§ ASSIGNMENT
Would you reproduce every line of the material exactly?

§ MATERIAL SUPPLIED

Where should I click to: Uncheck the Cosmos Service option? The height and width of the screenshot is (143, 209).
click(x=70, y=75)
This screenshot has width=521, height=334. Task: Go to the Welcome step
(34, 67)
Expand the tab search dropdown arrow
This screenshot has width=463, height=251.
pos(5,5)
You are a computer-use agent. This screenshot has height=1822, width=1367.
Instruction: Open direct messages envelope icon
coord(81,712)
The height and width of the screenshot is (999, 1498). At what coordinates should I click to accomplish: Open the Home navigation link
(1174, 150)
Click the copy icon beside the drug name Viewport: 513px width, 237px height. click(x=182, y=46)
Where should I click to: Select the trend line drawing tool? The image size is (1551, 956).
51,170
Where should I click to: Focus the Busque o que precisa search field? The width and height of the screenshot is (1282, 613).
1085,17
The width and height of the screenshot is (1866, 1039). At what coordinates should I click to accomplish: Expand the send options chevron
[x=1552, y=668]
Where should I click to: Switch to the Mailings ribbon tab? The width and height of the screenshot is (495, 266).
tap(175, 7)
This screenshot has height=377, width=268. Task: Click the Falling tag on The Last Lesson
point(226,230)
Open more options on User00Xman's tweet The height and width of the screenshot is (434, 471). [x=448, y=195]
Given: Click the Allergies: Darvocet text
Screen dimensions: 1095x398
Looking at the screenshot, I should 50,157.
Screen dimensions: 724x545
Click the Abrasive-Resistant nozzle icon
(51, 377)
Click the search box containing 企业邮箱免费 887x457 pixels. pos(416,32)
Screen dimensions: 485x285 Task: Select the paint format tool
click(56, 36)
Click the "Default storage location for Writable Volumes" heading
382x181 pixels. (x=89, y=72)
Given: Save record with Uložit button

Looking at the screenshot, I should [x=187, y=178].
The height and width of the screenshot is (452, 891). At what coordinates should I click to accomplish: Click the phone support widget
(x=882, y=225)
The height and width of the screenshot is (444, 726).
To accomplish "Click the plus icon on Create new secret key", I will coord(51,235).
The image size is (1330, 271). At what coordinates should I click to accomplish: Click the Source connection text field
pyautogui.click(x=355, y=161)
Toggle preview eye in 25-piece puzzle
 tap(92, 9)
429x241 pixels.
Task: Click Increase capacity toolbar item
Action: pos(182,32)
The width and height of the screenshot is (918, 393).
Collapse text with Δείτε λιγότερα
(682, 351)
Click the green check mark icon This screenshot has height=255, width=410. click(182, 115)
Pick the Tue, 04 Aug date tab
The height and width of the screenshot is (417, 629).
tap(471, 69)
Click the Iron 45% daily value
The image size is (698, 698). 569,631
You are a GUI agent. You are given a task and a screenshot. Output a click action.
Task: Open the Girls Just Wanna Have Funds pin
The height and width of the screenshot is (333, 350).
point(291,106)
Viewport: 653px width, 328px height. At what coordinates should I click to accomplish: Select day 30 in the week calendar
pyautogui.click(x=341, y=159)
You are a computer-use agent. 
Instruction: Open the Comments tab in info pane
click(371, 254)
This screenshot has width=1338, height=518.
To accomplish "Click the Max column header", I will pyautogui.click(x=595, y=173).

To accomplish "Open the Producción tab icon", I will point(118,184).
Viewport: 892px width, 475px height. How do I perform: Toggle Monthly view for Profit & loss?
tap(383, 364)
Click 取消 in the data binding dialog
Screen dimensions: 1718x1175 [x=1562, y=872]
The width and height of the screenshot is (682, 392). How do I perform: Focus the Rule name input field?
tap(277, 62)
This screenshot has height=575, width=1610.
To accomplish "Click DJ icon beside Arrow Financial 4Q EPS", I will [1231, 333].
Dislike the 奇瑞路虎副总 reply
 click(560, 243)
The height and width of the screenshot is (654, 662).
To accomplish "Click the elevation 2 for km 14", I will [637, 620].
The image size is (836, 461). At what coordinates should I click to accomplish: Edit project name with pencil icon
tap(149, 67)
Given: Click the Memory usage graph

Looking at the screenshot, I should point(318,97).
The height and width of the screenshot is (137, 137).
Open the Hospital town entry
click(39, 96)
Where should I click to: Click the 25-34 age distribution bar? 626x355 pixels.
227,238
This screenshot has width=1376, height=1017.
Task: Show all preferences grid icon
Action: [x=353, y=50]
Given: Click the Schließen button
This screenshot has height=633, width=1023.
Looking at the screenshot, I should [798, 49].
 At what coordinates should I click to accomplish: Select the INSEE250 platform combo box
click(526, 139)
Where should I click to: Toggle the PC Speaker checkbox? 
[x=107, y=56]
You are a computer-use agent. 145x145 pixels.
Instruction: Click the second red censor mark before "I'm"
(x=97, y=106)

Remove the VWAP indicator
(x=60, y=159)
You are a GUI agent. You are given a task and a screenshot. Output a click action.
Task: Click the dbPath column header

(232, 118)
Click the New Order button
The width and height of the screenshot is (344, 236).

§ TASK ANSWER
Where should I click to: Uncheck the Cosmos Service option? The height and width of the screenshot is (143, 209).
click(x=70, y=75)
This screenshot has width=521, height=334. Task: Go to the Welcome step
(34, 67)
Expand the tab search dropdown arrow
This screenshot has width=463, height=251.
pos(5,5)
You are a computer-use agent. This screenshot has height=1822, width=1367.
Instruction: Open direct messages envelope icon
coord(81,712)
The height and width of the screenshot is (999, 1498). At what coordinates should I click to accomplish: Open the Home navigation link
(1174, 150)
Click the copy icon beside the drug name Viewport: 513px width, 237px height. click(x=182, y=46)
Where should I click to: Select the trend line drawing tool? The image size is (1551, 956).
51,170
Where should I click to: Focus the Busque o que precisa search field? The width and height of the screenshot is (1282, 613).
1085,17
The width and height of the screenshot is (1866, 1039). At what coordinates should I click to accomplish: Expand the send options chevron
[x=1552, y=668]
Where should I click to: Switch to the Mailings ribbon tab? The width and height of the screenshot is (495, 266).
tap(175, 7)
This screenshot has height=377, width=268. Task: Click the Falling tag on The Last Lesson
point(226,230)
Open more options on User00Xman's tweet The height and width of the screenshot is (434, 471). [x=448, y=195]
Given: Click the Allergies: Darvocet text
Screen dimensions: 1095x398
Looking at the screenshot, I should 50,157.
Screen dimensions: 724x545
Click the Abrasive-Resistant nozzle icon
(51, 377)
Click the search box containing 企业邮箱免费 887x457 pixels. pos(416,32)
Screen dimensions: 485x285 Task: Select the paint format tool
click(56, 36)
Click the "Default storage location for Writable Volumes" heading
382x181 pixels. (x=89, y=72)
Given: Save record with Uložit button

Looking at the screenshot, I should [x=187, y=178].
The height and width of the screenshot is (452, 891). At what coordinates should I click to accomplish: Click the phone support widget
(x=882, y=225)
The height and width of the screenshot is (444, 726).
To accomplish "Click the plus icon on Create new secret key", I will coord(51,235).
The image size is (1330, 271). At what coordinates should I click to accomplish: Click the Source connection text field
pyautogui.click(x=355, y=161)
Toggle preview eye in 25-piece puzzle
 tap(92, 9)
429x241 pixels.
Task: Click Increase capacity toolbar item
Action: pos(182,32)
The width and height of the screenshot is (918, 393).
Collapse text with Δείτε λιγότερα
(682, 351)
Click the green check mark icon This screenshot has height=255, width=410. click(182, 115)
Pick the Tue, 04 Aug date tab
The height and width of the screenshot is (417, 629).
tap(471, 69)
Click the Iron 45% daily value
The image size is (698, 698). 569,631
You are a GUI agent. You are given a task and a screenshot. Output a click action.
Task: Open the Girls Just Wanna Have Funds pin
The height and width of the screenshot is (333, 350).
point(291,106)
Viewport: 653px width, 328px height. At what coordinates should I click to accomplish: Select day 30 in the week calendar
pyautogui.click(x=341, y=159)
You are a computer-use agent. 
Instruction: Open the Comments tab in info pane
click(371, 254)
This screenshot has width=1338, height=518.
To accomplish "Click the Max column header", I will pyautogui.click(x=595, y=173).

To accomplish "Open the Producción tab icon", I will point(118,184).
Viewport: 892px width, 475px height. How do I perform: Toggle Monthly view for Profit & loss?
tap(383, 364)
Click 取消 in the data binding dialog
Screen dimensions: 1718x1175 [x=1562, y=872]
The width and height of the screenshot is (682, 392). How do I perform: Focus the Rule name input field?
tap(277, 62)
This screenshot has height=575, width=1610.
To accomplish "Click DJ icon beside Arrow Financial 4Q EPS", I will [1231, 333].
Dislike the 奇瑞路虎副总 reply
 click(560, 243)
The height and width of the screenshot is (654, 662).
To accomplish "Click the elevation 2 for km 14", I will [637, 620].
The image size is (836, 461). At what coordinates should I click to accomplish: Edit project name with pencil icon
tap(149, 67)
Given: Click the Memory usage graph

Looking at the screenshot, I should point(318,97).
The height and width of the screenshot is (137, 137).
Open the Hospital town entry
click(39, 96)
Where should I click to: Click the 25-34 age distribution bar? 626x355 pixels.
227,238
This screenshot has width=1376, height=1017.
Task: Show all preferences grid icon
Action: [x=353, y=50]
Given: Click the Schließen button
This screenshot has height=633, width=1023.
Looking at the screenshot, I should [798, 49].
 At what coordinates should I click to accomplish: Select the INSEE250 platform combo box
click(526, 139)
Where should I click to: Toggle the PC Speaker checkbox? 
[x=107, y=56]
You are a computer-use agent. 145x145 pixels.
Instruction: Click the second red censor mark before "I'm"
(x=97, y=106)

Remove the VWAP indicator
(x=60, y=159)
You are a GUI agent. You are given a task and a screenshot. Output a click action.
Task: Click the dbPath column header

(232, 118)
Click the New Order button
The width and height of the screenshot is (344, 236).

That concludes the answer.